Kerry Lengel of The Arizona Republic discusses the latest book trend: chica lit. Chica lit is like chick lit, but with a Latina heroine.
Right down to the label, "chica lit" is one pop-culture trend that was entirely predictable: Just add a Latina heroine to chick lit, then change the "k" to an "a." The only question is, "What took so long?" With titles like "Friday Night Chicas," and "Cinderella Lopez," chica lit is a small but growing niche within chick lit, the category that has spawned such thinly sliced genres as "mommy lit" and "hen lit," not to mention such hybrids as the chick-lit mystery.
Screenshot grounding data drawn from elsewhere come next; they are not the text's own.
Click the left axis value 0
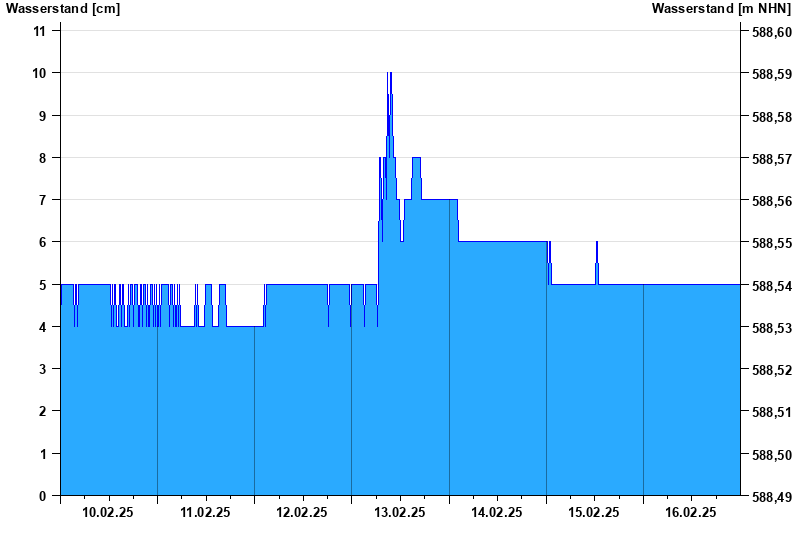 pyautogui.click(x=42, y=496)
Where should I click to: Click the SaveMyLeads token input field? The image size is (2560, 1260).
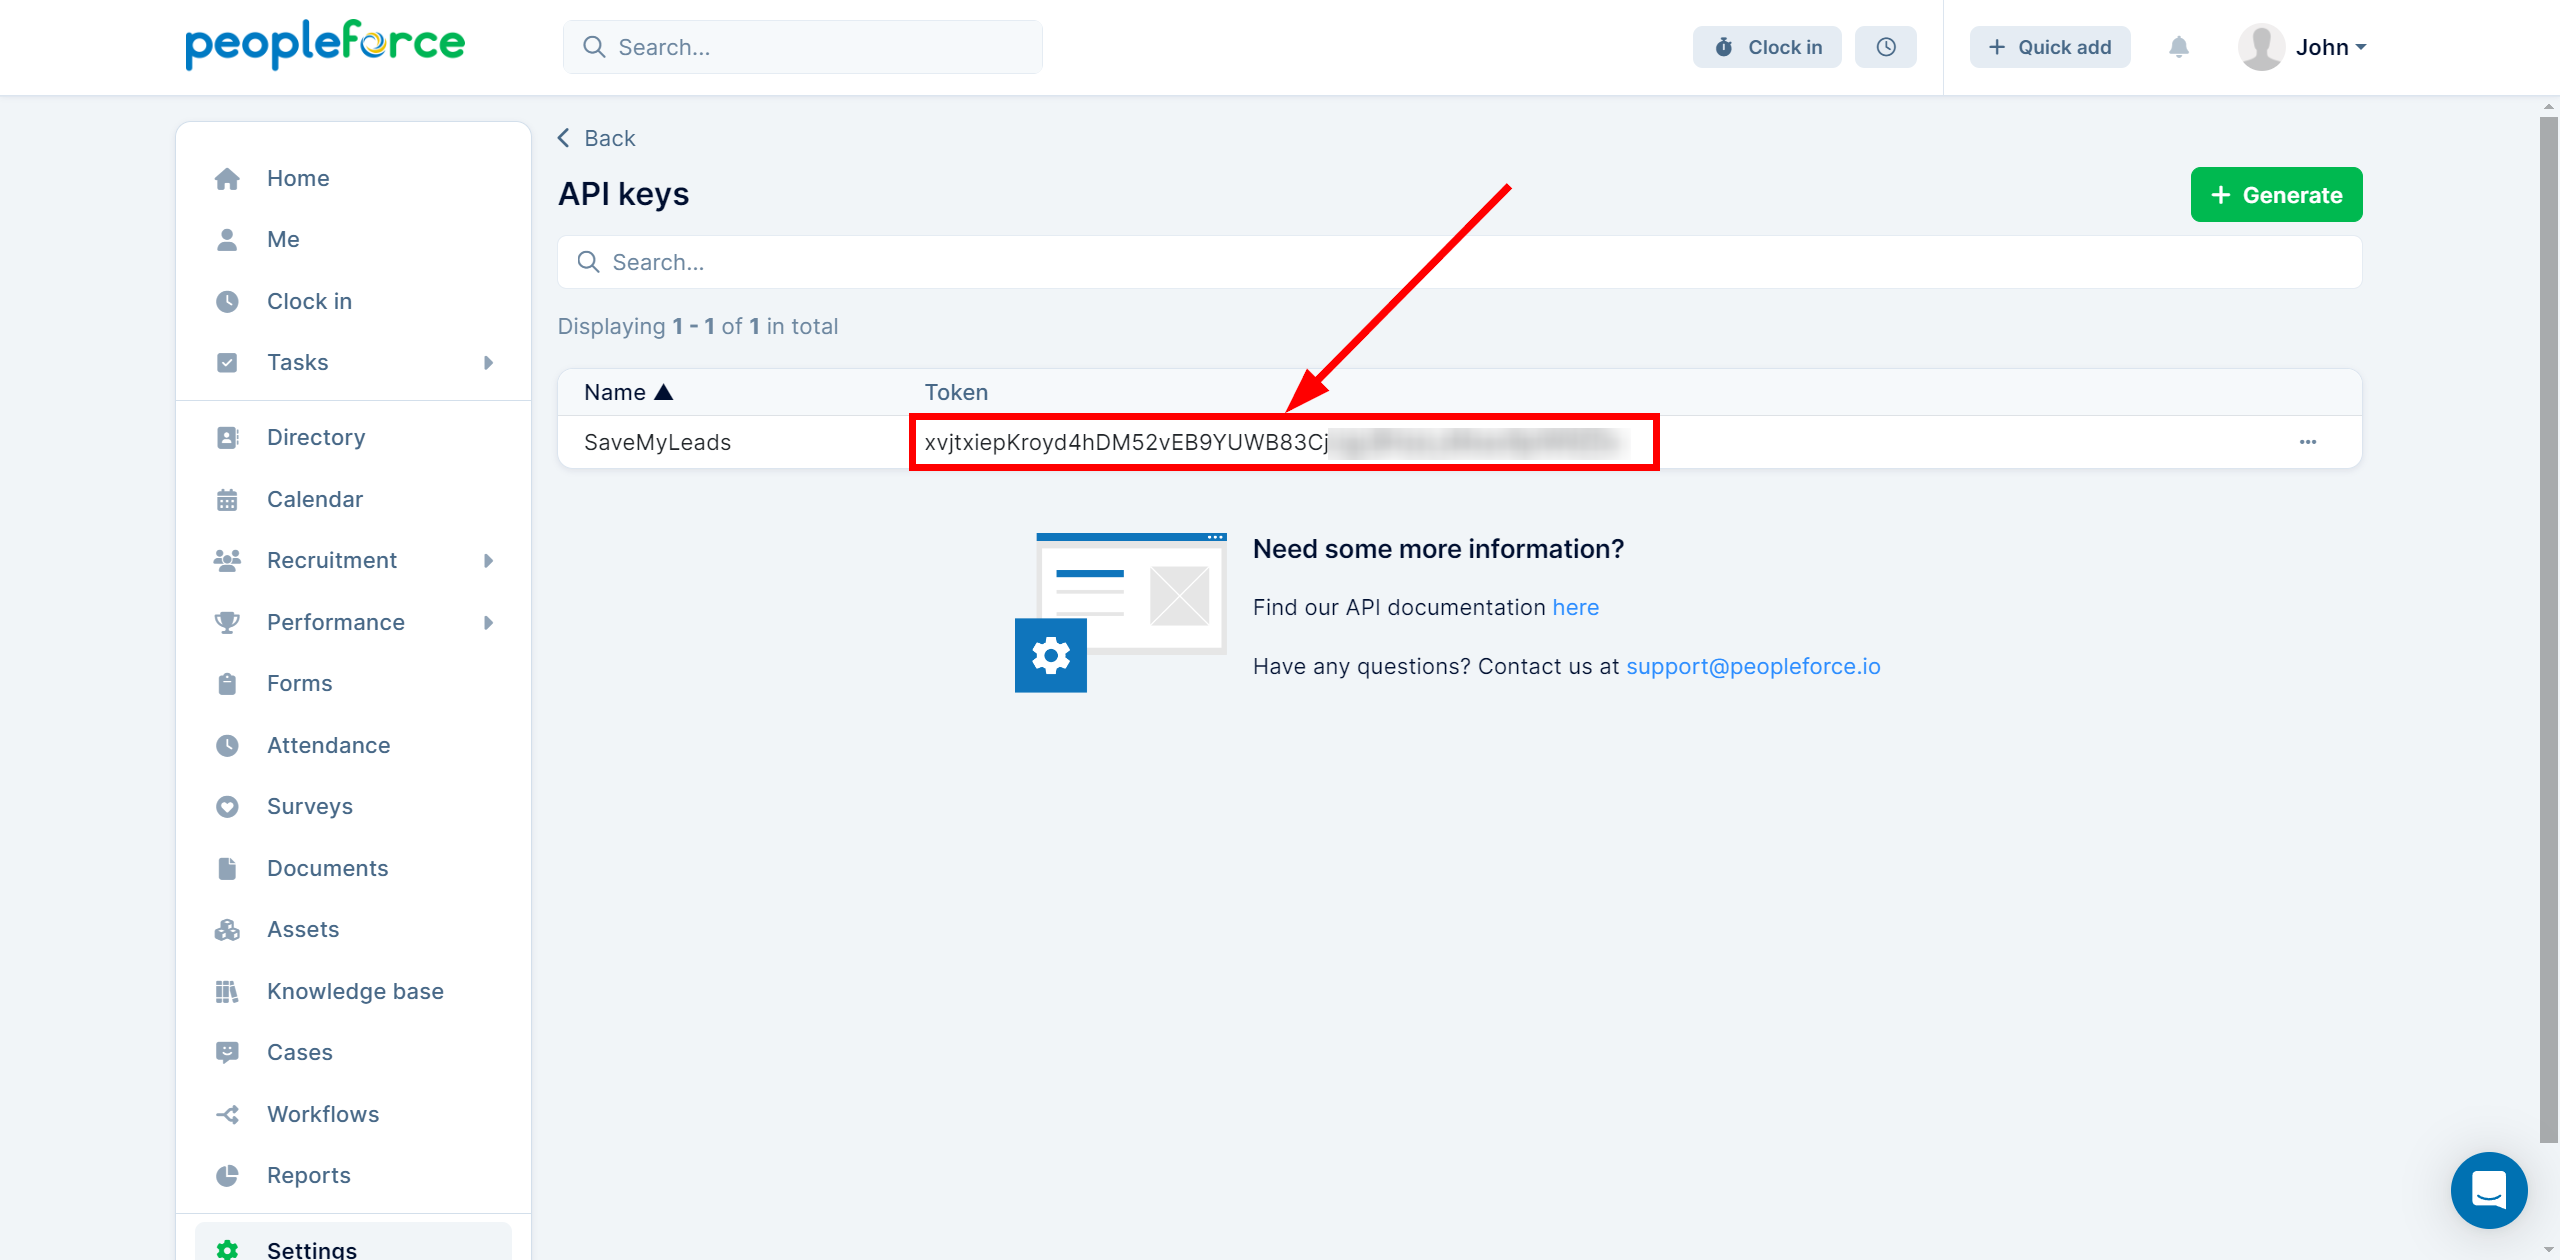[1282, 441]
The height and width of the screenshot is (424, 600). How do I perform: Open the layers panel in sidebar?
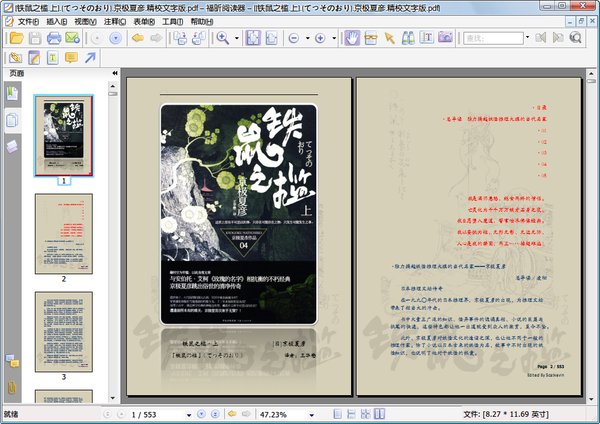pos(13,145)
What all the varieties have in common is a focus on the real-life concerns of regular women. There's usually some added glamour, but the heroines tend to be middle-class professionals dealing with friendship, romance and career. That some of those heroines should be Latina — in a country with 40 million Hispanics — should have been a no-brainer.
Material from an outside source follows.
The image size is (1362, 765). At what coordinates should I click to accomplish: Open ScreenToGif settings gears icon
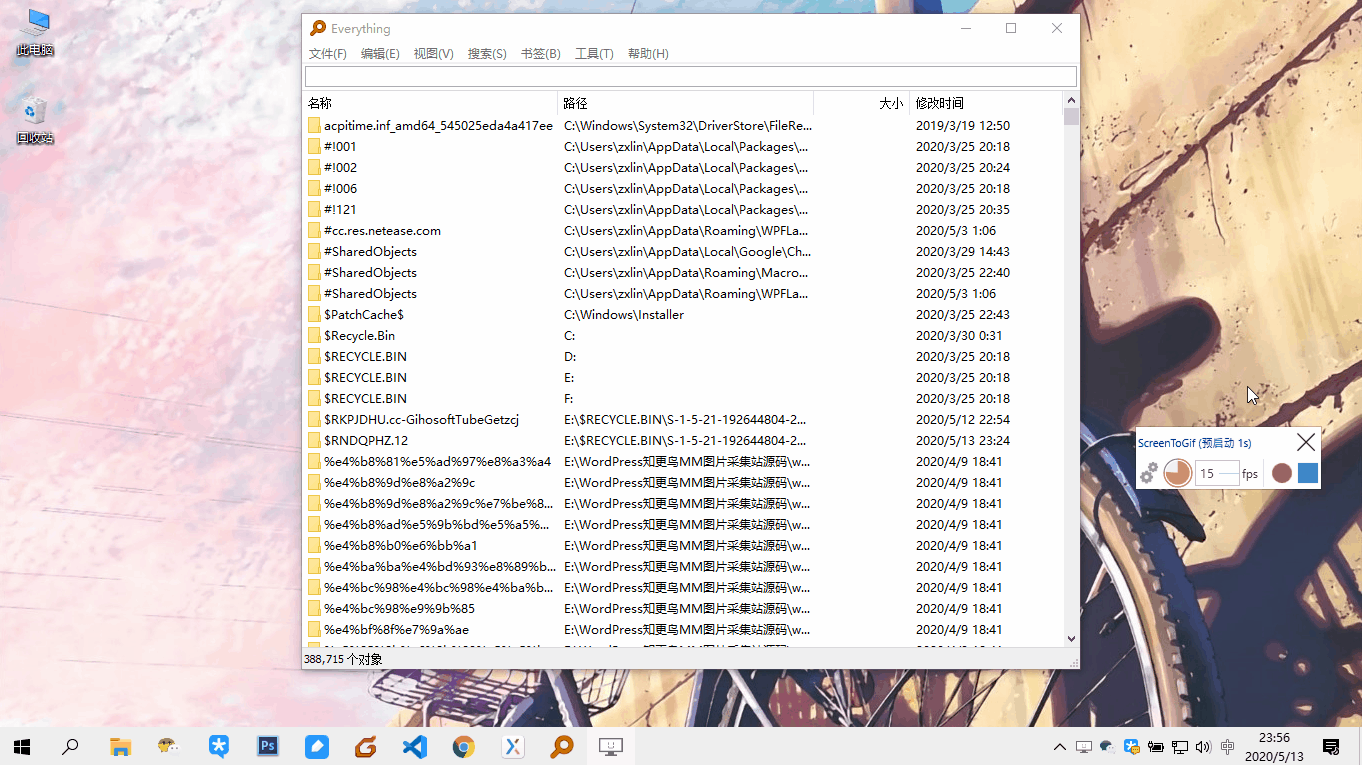click(x=1149, y=473)
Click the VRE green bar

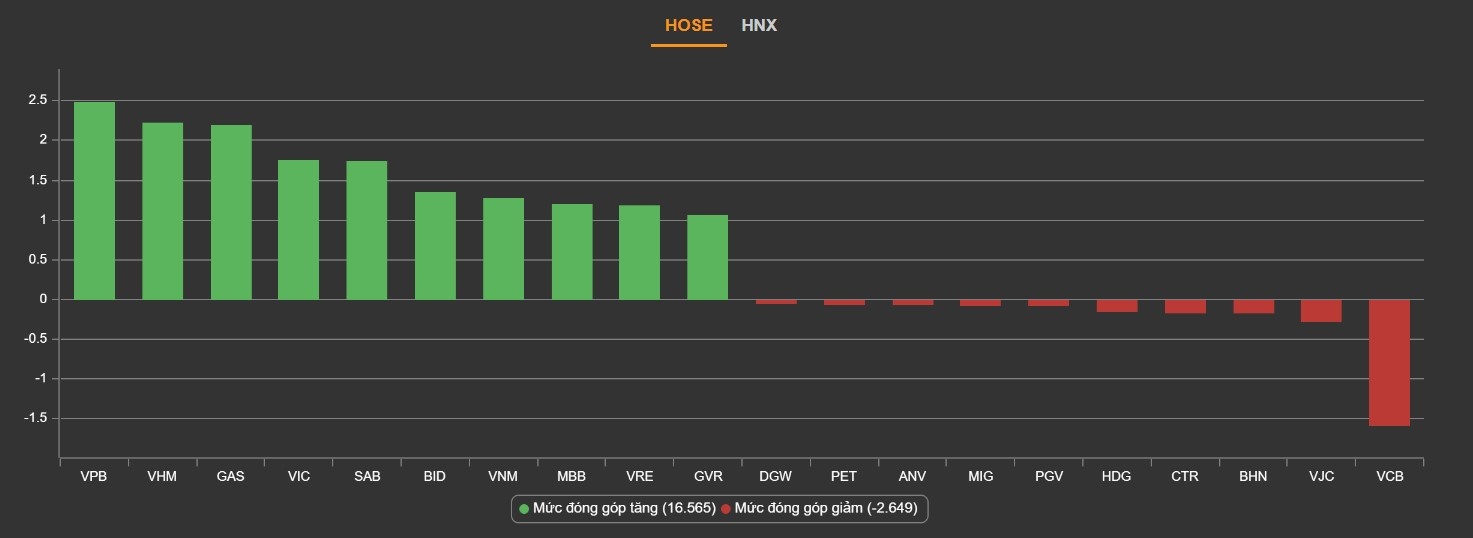(639, 252)
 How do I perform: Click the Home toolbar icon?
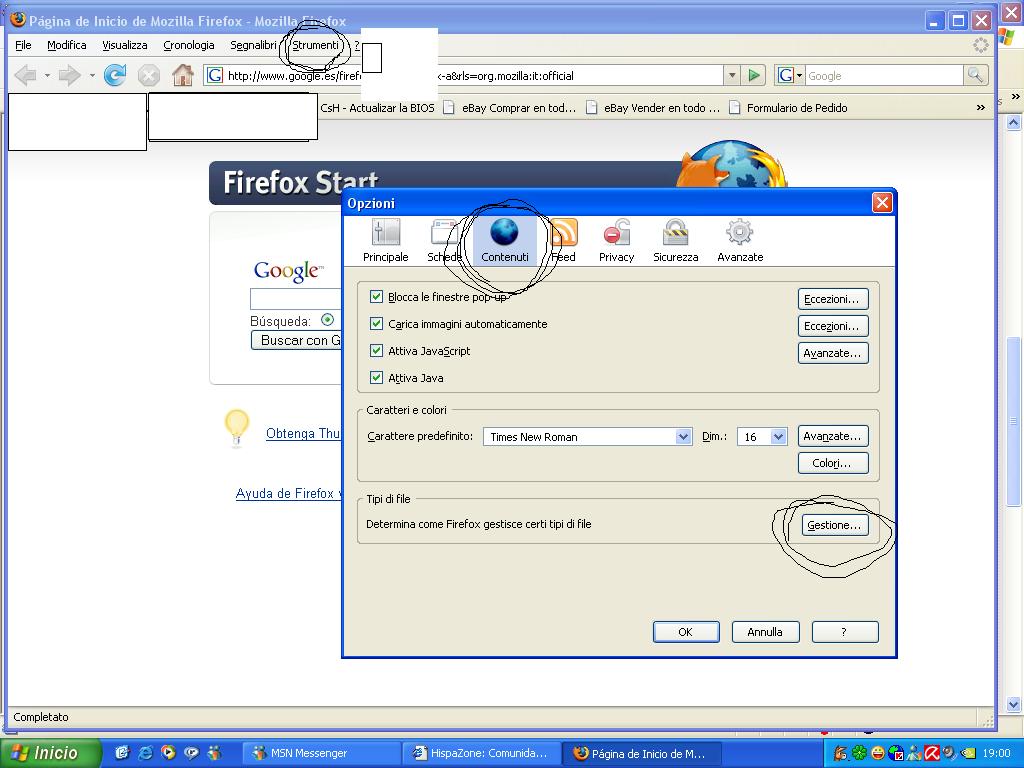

"The publishing industry expected us to be writing tales of oppression and exile and misery and all this sort of stuff they were used to, and instead we were writing legitimately what our lives are like," says Alisa Valdes-Rodriguez, the Albuquerque, N.M., author who launched the chica-lit revolution three years ago with "The Dirty Girls Social Club." Her newest is "Make Him Look Good." "I'm an Ivy League graduate, middle-class person who just lives a regular American life — you know, born and raised here, don't speak all that much Spanish — and there are lots and lots of people like me."
The book that really launched chica lit was The Dirty Girls Social Club by Alisa Valdes-Rodriguez, which followed the love lives of six youthful Latinas. Dirty Girls sold more than 350,000 copies -- and a new genre was born.